Text
The scientific and industrial applications of helium gas are numerous. In a gas-phase, helium under ambient temperature is useful for welding and as a means for floating balloons. Moreover, in a liquid-phase, helium at atmospheric pressure is generally cold, at or near −269° C., and thus is commonly used for refrigeration of medical and scientific equipment, among other things. Helium is therefore considered to be a valuable resource, lending interest to advancements in helium gas recovery and reuse, especially such recovery and reuse as might be accomplished with negligible or zero loss.
In modern recovery plants, helium gas is generally processed throughout multiple stages, that is, stage 1: recovery; stage 2: storage under pressure; stage 3: purification; stage 4: liquefaction; and stage 5: distribution. These modern plants are generally known to suffer losses in each and every stage as outlined above. Furthermore, even where the loss is very small at one or more stages, when aggregated together the total loss can be significant and often exceeds 10% per cycle. Furthermore, these plants require complex facilities for the storage of vast volumes of highly pressurized gas, regardless of the liquid consumption rate at the particular facility, since the liquefaction rate generally cannot be coordinated, regulated, or adapted for consumption. Finally, without capability to adjust the liquefaction rate, the liquefied helium is produced in volumes that exceed consumption, which necessitates the use of very large storage Dewars, and consequently requires smaller transportation Dewars to distribute the liquid to end users of the liquid gas.
With the advent of closed-cycle refrigerators capable of achieving temperatures below that of liquid helium, such as those based on known Gifford McMahon (GM) and Pulse Tube technologies, liquefiers having lower liquefaction rates and lower maintenance requirements have been developed. In such liquefiers, the gas to be liquefied does not undergo complex thermodynamic cycles, but rather condenses by convection and direct thermal exchange with the different stages of the cryogenic refrigerator and is subsequently stored in a Dewar. However, at present there has yet to be developed such a helium recovery plant based on GM or Pulse Tube technologies which is adapted to yield liquefaction efficiencies comparable to the class XL liquefaction plants described above; that is, one liter/hour/kW.

Required tasks
1. According to the text on helium recovery, what is the temperature of liquid helium at atmospheric pressure?
2. Resume the text on helium gas recovery, starting after its final sentence.

Input data
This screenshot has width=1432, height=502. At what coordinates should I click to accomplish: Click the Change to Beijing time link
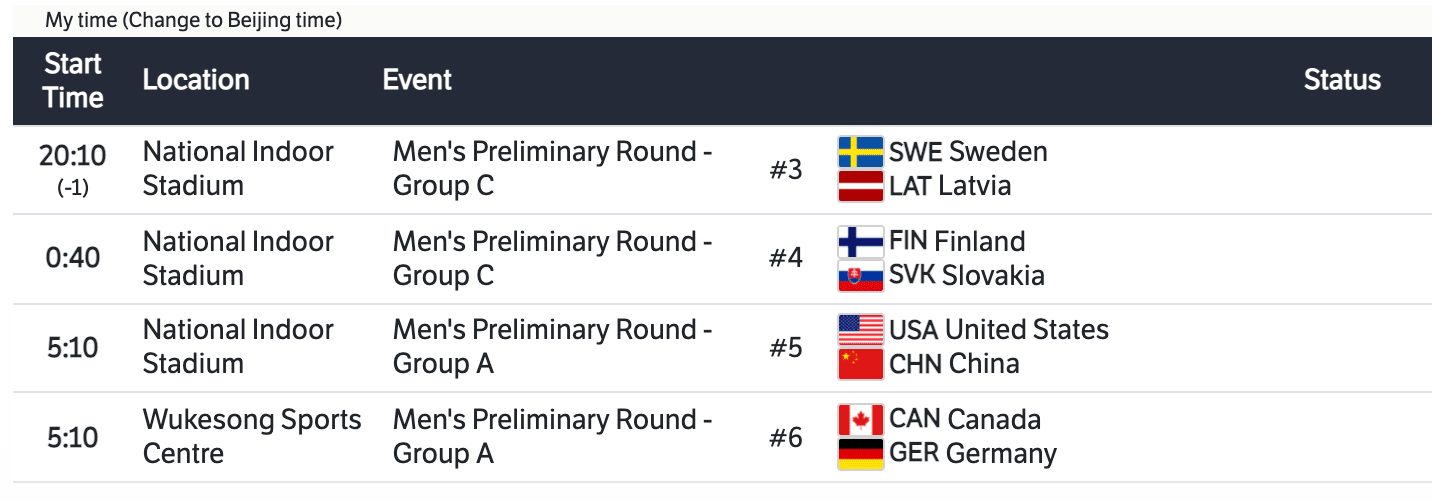click(232, 21)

Outputs by task
1. At or near −269° C.

2.
In an attempt to solve the problem for an individual medical or scientific instrument, that is, providing liquefied helium as needed, liquefaction systems have been developed which incorporate a closed-cycle refrigerator adapted to collect and re-condense helium that is evaporated by the medical or scientific instrument using helium. However, these systems are constructed to use one refrigerator per instrument, and thus underutilize the refrigerator's capacity. For installations in which the direct installation of a refrigerator is technically not feasible, these closed-cycle refrigerator systems do not solve the problem of providing helium as and when required. Moreover, when a large number of instruments require refrigeration, the acquisition and maintenance costs associated with the corresponding number of refrigerators make this solution impractical.
Accordingly, if they were available, gas recovery and purification plants, especially helium-gas recovery and purification plants, based on closed-cycle refrigerator technologies, would be of an immediate and significant interest. With such plants, helium gas being employed as a trace gas in leak-detection processes, or as a cooling medium, could potentially be recovered and reutilized over several cycles with little or no loss, thereby reducing of the need to acquire virgin helium gas. Moreover, the recovery of helium would provide an economic advantage for processes that require pressurized helium gas.